Reproduce verbatim the line containing "Given: Select the" and every line that follows it through the end of the entries below, omitting all pictures.

DATA START

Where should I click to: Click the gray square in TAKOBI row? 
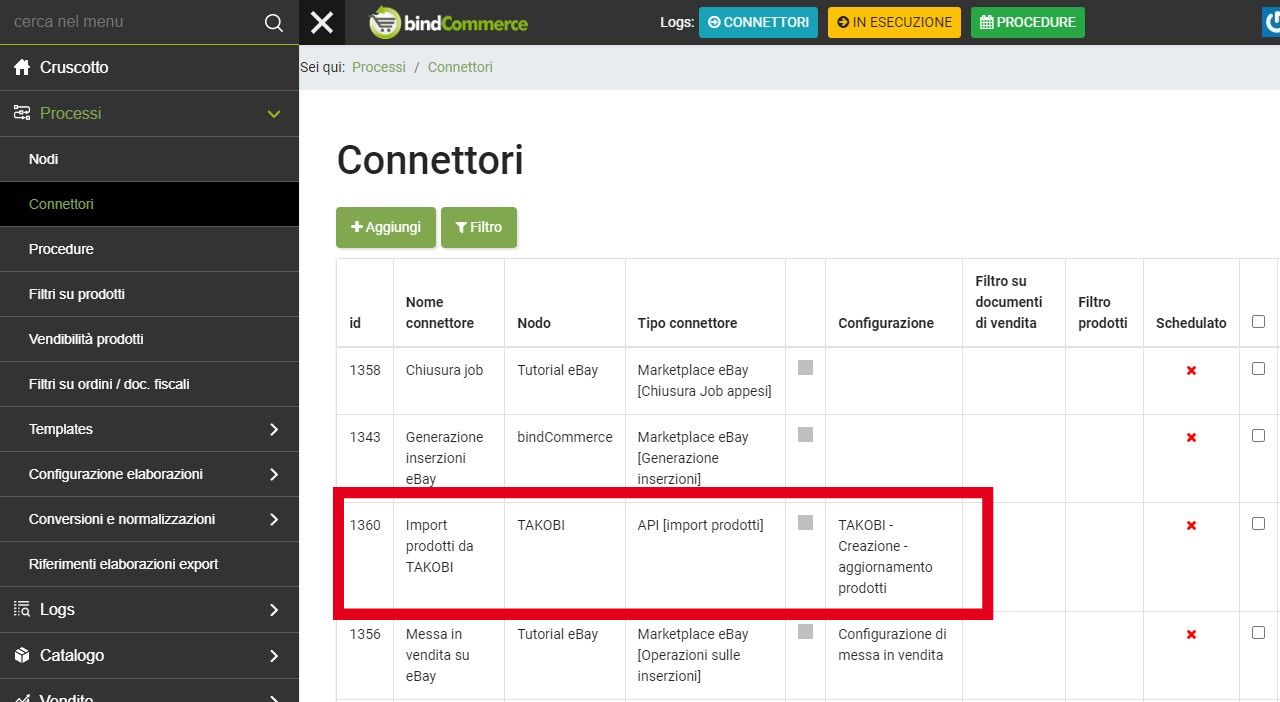[805, 523]
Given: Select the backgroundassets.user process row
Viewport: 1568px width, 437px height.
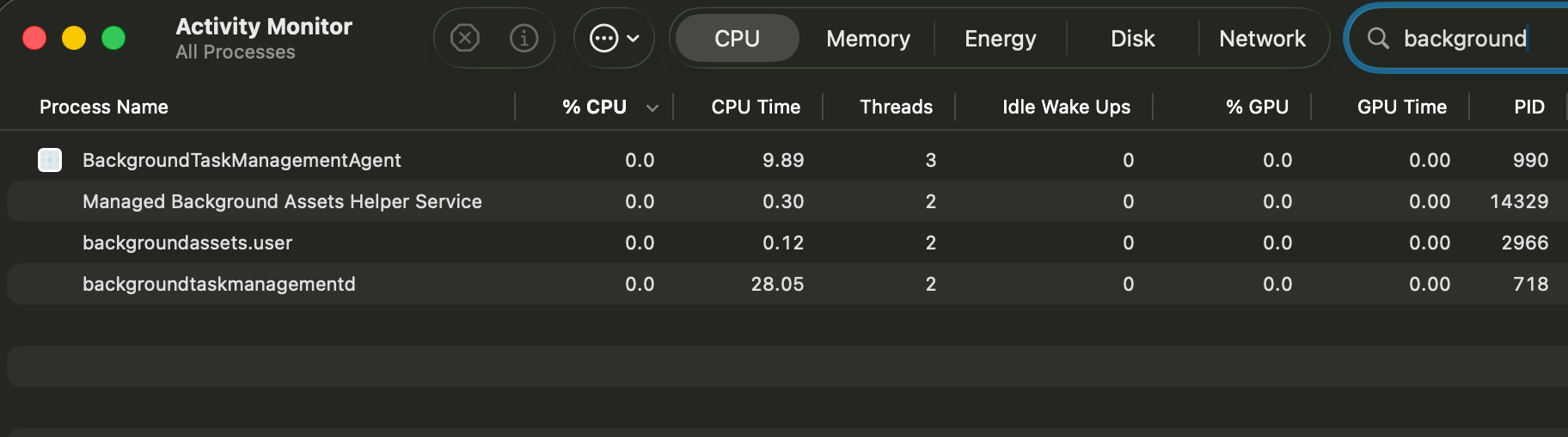Looking at the screenshot, I should click(x=187, y=243).
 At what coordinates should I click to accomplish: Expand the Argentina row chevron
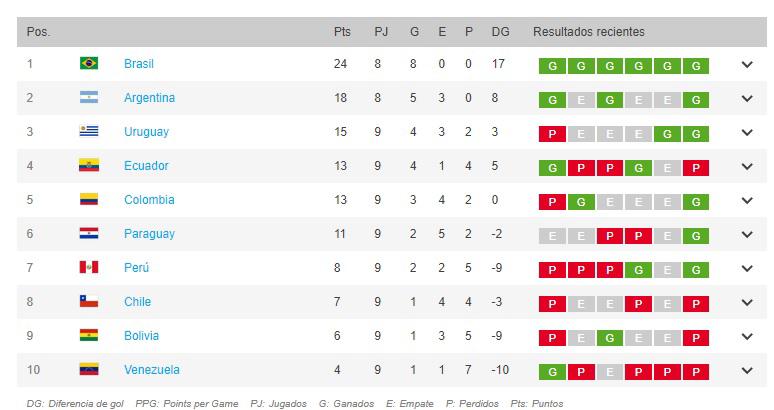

DATA END

ANSWER BELOW |
Given: Select the backgroundassets.user process row
Viewport: 1568px width, 437px height.
Looking at the screenshot, I should click(x=187, y=243).
 At what coordinates should I click to accomplish: Expand the Argentina row chevron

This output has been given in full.